Non-specific modifications

Sometimes, we need to search for modifications that are non-specific or of unknown specificity. This is not the same as searching for unsuspected modifications, which can be done with an error tolerant search.

You might be tempted to create a modification such as FuzzyMod (ACDEFGHIKLMNPQRSTVWY). If you try to use such a modification in a search, the Mascot search will either take forever, or Mascot can even run out of memory or address space because of the combinatorial explosion.

If modification of any residue is possible then, for a single 20 residue peptide from the database, there are 220 possible modified peptides that need to be tested to see if they fit to the precursor mass and, if they do, matched to the MS/MS spectrum. This increases the search space by a factor of 1 million.
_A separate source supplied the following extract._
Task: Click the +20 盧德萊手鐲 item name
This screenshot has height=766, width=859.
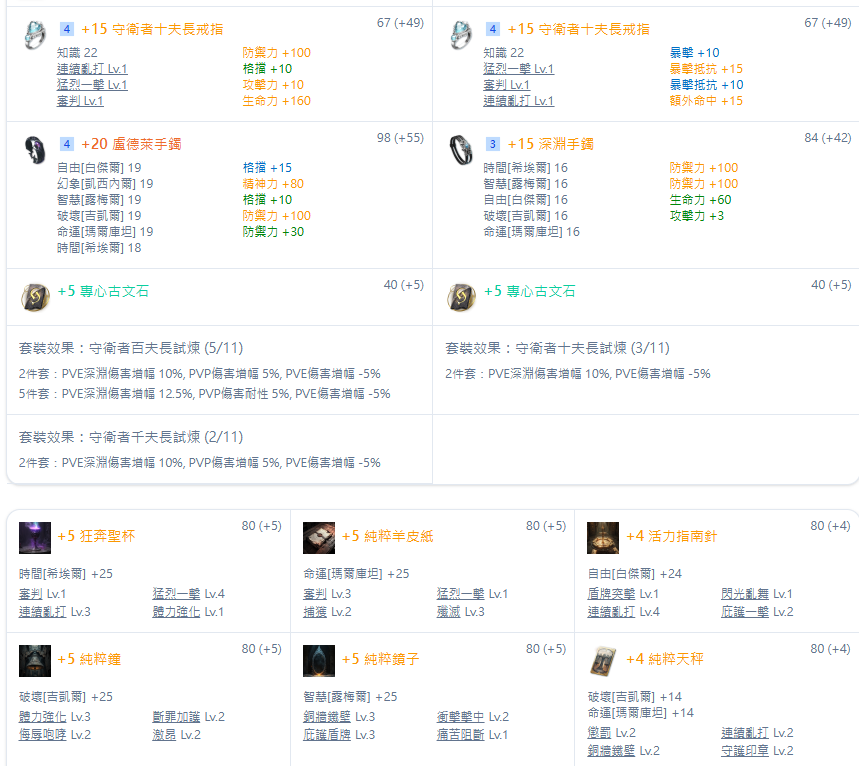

Even if the code can handle this in a reasonable amount of memory, you can’t escape from the fact that any match needs to be 1 million times better than if you were searching without the modification to be statistically significant.

If multiple non-specific modifications per peptide are expected, this is a very difficult problem for database search, probably intractable. A truly non-specific modification is going to produce a population of peptides which won’t all be modified in the same way. Many arrangements of the modification will be represented, and sets of these will be isobaric. Thus, each MS/MS spectrum will contain fragments from a mixture of precursors and so will be of poor quality in terms of database matching.

If the modification is relatively rare, and you don’t expect more than one instance on most peptides, such as a cross-linker being used to interrogate protein-protein interactions, the problem is much simpler:

  • Add the modification to your local Mascot server for all possible specificities, but don’t group them. This creates up to 20 separate new modifications.
  • Make sure the MS/MS data set includes some unmodified peptides so that you get a hit to the protein. If necessary, spike in some unmodified protein.
  • Perform an automatic error-tolerant search.

If the spectra are good, the highest scoring match for a peptide will have the modification at the correct location. If the spectra are not so good, you may get matches with similar scores for a range of possible locations. Note that the error tolerant search will not give matches to peptides that carry the new modification with different specificities; a peptide with two FuzzyMod (H) would be OK but you wouldn’t match a peptide with FuzzyMod (H) and FuzzyMod (M).